Your goal: Duplicate the lines of the listing below, from the line containing "Click loop number 00000021" through the line containing "coord(30,155)", inclusive, keeping every character unchanged.

Element and text position data:
· · · · · · ·

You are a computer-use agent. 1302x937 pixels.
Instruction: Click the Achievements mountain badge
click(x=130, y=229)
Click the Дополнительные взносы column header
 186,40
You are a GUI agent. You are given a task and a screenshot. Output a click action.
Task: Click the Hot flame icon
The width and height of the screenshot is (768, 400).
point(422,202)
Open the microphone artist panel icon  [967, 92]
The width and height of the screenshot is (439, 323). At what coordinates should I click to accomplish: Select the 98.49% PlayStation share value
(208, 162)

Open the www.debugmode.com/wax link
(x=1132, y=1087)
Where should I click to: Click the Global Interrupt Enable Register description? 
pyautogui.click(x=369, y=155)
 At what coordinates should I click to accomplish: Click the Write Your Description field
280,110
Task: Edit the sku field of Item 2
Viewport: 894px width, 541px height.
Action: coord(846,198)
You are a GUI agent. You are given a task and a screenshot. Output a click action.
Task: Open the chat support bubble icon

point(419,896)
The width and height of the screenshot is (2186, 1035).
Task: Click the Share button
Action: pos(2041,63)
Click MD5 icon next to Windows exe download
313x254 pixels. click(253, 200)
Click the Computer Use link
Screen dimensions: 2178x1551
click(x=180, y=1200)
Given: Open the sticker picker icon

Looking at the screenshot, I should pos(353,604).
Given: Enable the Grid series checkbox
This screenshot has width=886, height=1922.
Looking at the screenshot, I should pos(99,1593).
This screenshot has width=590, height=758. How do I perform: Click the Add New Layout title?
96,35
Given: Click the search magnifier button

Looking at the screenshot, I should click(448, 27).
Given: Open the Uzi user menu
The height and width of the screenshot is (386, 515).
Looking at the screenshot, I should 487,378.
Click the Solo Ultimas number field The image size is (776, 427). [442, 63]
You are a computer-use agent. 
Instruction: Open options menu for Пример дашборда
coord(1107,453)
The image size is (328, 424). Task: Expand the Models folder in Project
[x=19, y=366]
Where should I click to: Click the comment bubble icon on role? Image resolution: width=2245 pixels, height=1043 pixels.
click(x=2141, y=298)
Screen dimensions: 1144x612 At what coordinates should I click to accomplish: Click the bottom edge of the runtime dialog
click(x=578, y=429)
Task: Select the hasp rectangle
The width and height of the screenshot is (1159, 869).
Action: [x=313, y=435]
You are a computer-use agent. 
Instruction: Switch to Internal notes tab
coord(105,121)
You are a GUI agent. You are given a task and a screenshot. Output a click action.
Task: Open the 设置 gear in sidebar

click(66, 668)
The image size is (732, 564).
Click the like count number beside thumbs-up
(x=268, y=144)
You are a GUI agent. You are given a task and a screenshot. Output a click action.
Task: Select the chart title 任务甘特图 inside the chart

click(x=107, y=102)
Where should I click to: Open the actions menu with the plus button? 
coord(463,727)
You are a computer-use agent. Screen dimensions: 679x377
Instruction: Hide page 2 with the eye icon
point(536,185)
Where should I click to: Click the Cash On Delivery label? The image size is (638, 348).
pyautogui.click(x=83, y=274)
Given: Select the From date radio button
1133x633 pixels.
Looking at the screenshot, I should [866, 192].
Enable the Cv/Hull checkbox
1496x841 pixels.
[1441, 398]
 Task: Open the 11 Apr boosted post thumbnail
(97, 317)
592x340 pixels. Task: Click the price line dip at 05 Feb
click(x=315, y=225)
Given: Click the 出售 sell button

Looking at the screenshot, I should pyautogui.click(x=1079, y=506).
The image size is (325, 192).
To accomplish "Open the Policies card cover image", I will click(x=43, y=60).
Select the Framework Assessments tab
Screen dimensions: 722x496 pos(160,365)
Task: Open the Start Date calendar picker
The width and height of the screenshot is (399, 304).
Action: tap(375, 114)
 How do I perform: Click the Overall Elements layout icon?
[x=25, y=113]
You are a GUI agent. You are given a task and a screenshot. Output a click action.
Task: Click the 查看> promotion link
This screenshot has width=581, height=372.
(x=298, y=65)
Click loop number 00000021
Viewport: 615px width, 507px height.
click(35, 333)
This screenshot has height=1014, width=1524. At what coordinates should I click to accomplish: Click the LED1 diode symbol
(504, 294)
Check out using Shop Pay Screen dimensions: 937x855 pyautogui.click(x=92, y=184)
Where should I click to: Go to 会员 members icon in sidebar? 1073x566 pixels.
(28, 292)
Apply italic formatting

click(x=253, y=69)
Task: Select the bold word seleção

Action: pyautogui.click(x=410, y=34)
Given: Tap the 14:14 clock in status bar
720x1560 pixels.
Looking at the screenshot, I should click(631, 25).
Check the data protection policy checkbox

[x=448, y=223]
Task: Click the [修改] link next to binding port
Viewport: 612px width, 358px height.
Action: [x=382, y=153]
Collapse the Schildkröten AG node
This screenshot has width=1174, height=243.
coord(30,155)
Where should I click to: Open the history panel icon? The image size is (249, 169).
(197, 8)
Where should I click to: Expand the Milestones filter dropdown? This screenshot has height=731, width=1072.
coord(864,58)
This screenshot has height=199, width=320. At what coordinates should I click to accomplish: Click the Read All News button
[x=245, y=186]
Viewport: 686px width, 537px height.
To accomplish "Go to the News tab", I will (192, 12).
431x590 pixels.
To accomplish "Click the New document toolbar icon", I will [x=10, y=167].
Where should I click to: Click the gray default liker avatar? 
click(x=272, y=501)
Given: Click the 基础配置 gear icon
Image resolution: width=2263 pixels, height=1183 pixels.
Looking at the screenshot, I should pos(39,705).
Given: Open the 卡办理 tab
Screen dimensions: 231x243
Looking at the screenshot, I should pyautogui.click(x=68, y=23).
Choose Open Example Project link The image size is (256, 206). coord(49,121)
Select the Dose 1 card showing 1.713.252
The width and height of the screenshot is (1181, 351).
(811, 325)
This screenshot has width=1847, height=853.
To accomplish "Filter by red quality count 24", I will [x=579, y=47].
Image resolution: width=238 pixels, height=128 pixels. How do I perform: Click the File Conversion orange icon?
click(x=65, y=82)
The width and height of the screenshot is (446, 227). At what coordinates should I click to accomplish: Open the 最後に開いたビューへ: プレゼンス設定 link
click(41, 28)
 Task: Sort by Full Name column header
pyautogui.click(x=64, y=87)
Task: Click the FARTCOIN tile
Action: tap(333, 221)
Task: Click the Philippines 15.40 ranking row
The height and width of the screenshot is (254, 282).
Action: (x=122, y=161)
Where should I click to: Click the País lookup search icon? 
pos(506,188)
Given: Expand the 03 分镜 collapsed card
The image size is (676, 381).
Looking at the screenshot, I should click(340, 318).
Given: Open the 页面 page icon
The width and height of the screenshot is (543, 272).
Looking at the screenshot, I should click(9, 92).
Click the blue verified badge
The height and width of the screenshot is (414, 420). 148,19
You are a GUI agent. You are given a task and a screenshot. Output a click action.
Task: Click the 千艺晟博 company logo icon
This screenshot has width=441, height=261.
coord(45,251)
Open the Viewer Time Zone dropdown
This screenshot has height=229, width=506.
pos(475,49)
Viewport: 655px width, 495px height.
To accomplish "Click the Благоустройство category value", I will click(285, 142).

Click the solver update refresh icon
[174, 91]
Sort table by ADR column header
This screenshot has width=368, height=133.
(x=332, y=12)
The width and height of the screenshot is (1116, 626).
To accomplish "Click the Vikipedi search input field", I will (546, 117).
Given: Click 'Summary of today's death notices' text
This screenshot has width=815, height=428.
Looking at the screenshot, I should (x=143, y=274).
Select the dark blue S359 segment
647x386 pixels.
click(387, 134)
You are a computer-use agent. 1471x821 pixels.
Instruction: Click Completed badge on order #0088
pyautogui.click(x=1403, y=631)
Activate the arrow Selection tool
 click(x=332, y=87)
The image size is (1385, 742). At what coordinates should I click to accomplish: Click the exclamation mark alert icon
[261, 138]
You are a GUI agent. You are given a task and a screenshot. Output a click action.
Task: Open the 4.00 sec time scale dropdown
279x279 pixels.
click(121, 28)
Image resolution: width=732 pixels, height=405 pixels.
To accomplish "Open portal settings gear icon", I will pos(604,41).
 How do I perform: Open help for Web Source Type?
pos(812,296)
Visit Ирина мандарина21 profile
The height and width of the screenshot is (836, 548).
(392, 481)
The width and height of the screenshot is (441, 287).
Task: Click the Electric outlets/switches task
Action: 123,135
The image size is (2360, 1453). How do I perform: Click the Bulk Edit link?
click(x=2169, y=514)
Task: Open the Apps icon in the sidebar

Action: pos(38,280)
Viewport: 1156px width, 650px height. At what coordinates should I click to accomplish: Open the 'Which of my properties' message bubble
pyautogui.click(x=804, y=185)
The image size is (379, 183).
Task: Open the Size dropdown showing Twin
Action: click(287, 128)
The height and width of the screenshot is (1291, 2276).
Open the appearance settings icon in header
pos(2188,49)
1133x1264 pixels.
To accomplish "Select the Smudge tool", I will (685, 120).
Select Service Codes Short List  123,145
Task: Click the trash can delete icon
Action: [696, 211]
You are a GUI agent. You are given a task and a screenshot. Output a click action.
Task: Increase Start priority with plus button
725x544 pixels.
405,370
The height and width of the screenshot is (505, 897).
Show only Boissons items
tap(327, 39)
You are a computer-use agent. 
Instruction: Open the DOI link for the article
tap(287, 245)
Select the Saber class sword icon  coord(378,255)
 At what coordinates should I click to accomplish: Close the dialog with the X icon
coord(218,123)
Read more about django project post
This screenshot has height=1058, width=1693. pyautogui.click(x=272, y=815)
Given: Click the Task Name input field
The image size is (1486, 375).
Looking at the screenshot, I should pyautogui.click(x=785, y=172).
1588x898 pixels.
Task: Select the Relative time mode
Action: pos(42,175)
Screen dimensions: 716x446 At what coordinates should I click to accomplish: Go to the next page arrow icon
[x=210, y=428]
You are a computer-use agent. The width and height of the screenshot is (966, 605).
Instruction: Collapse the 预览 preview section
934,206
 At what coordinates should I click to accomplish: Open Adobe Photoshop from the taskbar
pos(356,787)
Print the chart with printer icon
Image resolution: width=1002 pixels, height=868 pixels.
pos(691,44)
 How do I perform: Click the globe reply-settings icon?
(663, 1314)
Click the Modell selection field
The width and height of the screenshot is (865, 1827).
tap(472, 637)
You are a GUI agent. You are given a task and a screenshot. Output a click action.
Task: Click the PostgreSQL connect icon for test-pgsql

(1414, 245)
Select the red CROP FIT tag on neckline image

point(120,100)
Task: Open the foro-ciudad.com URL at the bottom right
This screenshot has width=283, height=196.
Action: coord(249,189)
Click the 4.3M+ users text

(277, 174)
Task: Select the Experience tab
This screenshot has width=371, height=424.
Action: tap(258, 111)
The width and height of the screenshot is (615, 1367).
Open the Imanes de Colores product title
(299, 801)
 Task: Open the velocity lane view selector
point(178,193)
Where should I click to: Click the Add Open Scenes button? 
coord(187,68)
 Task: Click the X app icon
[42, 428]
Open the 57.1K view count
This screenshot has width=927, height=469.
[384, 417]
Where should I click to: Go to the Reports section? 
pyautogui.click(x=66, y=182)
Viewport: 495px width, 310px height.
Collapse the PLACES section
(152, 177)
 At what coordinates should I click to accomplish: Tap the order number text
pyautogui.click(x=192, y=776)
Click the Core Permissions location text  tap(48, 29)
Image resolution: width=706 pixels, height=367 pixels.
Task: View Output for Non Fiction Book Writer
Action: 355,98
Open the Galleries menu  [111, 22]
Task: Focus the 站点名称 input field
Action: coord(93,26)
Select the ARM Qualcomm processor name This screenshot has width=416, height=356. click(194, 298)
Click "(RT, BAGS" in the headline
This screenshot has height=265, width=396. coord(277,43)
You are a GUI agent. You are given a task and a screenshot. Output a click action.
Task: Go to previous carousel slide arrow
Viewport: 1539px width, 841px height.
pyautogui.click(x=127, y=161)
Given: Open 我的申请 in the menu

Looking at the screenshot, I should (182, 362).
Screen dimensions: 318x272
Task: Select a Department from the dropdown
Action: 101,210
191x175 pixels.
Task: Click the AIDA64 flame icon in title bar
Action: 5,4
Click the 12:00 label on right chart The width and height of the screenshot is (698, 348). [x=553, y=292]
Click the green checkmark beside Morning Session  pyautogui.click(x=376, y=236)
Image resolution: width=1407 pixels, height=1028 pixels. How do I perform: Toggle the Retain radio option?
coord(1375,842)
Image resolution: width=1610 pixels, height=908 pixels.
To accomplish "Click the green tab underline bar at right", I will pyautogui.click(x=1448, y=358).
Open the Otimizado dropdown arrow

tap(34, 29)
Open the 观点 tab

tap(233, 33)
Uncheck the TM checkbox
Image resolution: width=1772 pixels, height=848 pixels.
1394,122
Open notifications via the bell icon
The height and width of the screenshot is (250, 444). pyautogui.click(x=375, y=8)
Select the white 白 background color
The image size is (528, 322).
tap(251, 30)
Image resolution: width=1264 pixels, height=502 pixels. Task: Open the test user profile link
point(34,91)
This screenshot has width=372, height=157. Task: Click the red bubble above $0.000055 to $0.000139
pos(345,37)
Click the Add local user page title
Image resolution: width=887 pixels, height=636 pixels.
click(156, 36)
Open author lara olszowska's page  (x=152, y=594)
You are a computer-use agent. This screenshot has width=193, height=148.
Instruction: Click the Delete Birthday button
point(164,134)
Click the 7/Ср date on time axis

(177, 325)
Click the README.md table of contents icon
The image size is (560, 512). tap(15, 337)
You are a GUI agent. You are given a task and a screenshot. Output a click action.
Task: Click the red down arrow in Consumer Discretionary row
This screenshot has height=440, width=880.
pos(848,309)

· · · · · · ·

Written response:
Click loop number 00000021
Viewport: 615px width, 507px height.
click(35, 333)
This screenshot has height=1014, width=1524. At what coordinates should I click to accomplish: Click the LED1 diode symbol
(504, 294)
Check out using Shop Pay Screen dimensions: 937x855 pyautogui.click(x=92, y=184)
Where should I click to: Go to 会员 members icon in sidebar? 1073x566 pixels.
(28, 292)
Apply italic formatting

click(x=253, y=69)
Task: Select the bold word seleção

Action: pyautogui.click(x=410, y=34)
Given: Tap the 14:14 clock in status bar
720x1560 pixels.
Looking at the screenshot, I should click(631, 25).
Check the data protection policy checkbox

[x=448, y=223]
Task: Click the [修改] link next to binding port
Viewport: 612px width, 358px height.
Action: [x=382, y=153]
Collapse the Schildkröten AG node
This screenshot has width=1174, height=243.
coord(30,155)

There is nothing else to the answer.